◆ PAGE EXTRACT:
■ ■ ■

Single by Olivia Dean

from the album The Art of Loving
- B-side: "Nice to Each Other" (live from L'Olympia, Paris)
- Released: 30 May 2025
- Length: 3:29
- Label: Capitol
- Songwriters: Olivia Dean; Matt Hales;
- Producer: Zach Nahome

Olivia Dean singles chronology
| "It Isn't Perfect But It Might Be" (2025) | "Nice to Each Other" (2025) | "Rein Me In" (2025) |

Music video
- "Nice to Each Other" on YouTube

= Nice to Each Other =

2025 single by Olivia Dean

"Nice to Each Other" is a song by English singer-songwriter Olivia Dean. It was released on 30 May 2025 as the lead single from her second studio album, The Art of Loving. It became Dean's first solo top-ten song on the UK singles chart, peaking at number four and certified double platinum by the British Phonographic Industry (BPI).

== Background and composition ==
The song was written by Dean herself with Matt Hales and produced by Zach Nahome. On the release of the single, Dean said about the song was "about the push and pull of exploring your independence in dating. It's about enjoying someone in the present and allowing it to be both light and meaningful. I think this song and video represents a playfulness in me that I'm excited for people to see".

== Music video ==
The music video for "Nice to Each Other" was released on 30 May 2025. It was directed by Jake Erland and shot in one continuous take. At the 2025 UK Music Video Awards, it won for Best Best Pop/R&B/Soul/Jazz Video – Newcomer.

== Live performance ==
Dean performed the song on The Tonight Show Starring Jimmy Fallon in July 2025.

== Critical reception ==
The song received generally positive reviews by music critics. Thomas Smith of Billboard ranked the song as the best track of the album and "an atypical lead single", praising "the opening guitar riff is gently strummed, the drums scarcely noticeable" and Dean "gentle sigh" vocals.

In a positive review for Medium, Ailsya Avriel said Olivia "reflects on how she's enjoying with being single yet open to a connection; [...] love is supposed to be an addition to life, not part of requirement to fill an absence". Shahzaib Hussain of Clash wrote that the song "moves mellifluously between breezy passages of slightly distorted indie brushtrokes, and girl-group harmonies that rise and fall like wafts of smoke".

■ ■ ■

◆ INFORMATION SUPPLIED:
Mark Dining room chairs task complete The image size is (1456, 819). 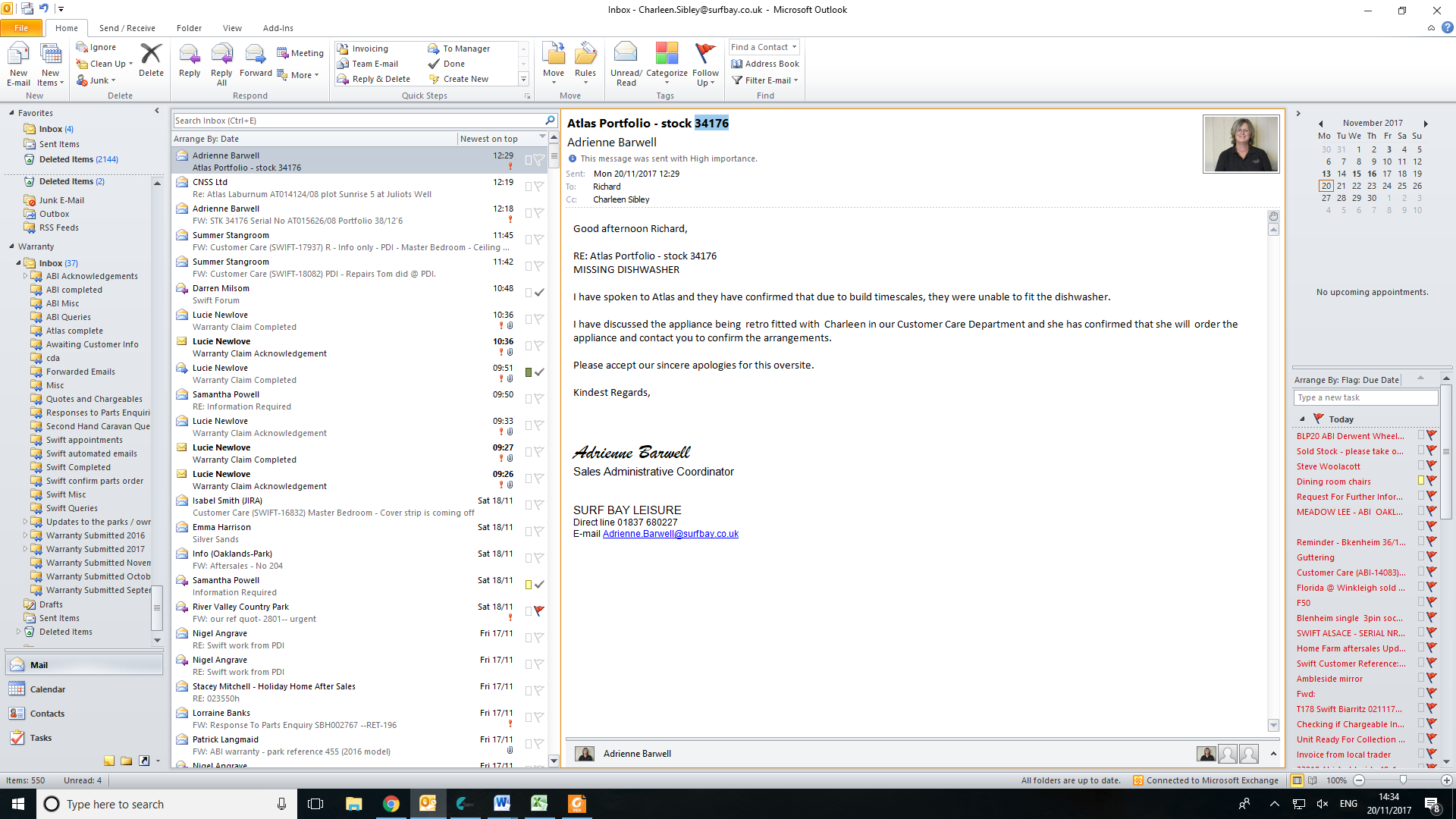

■ ■ ■

According to the "Nice to Each Other" page, who directed the song's music video?

◆ SOLUTION TO THIS TASK:
Jake Erland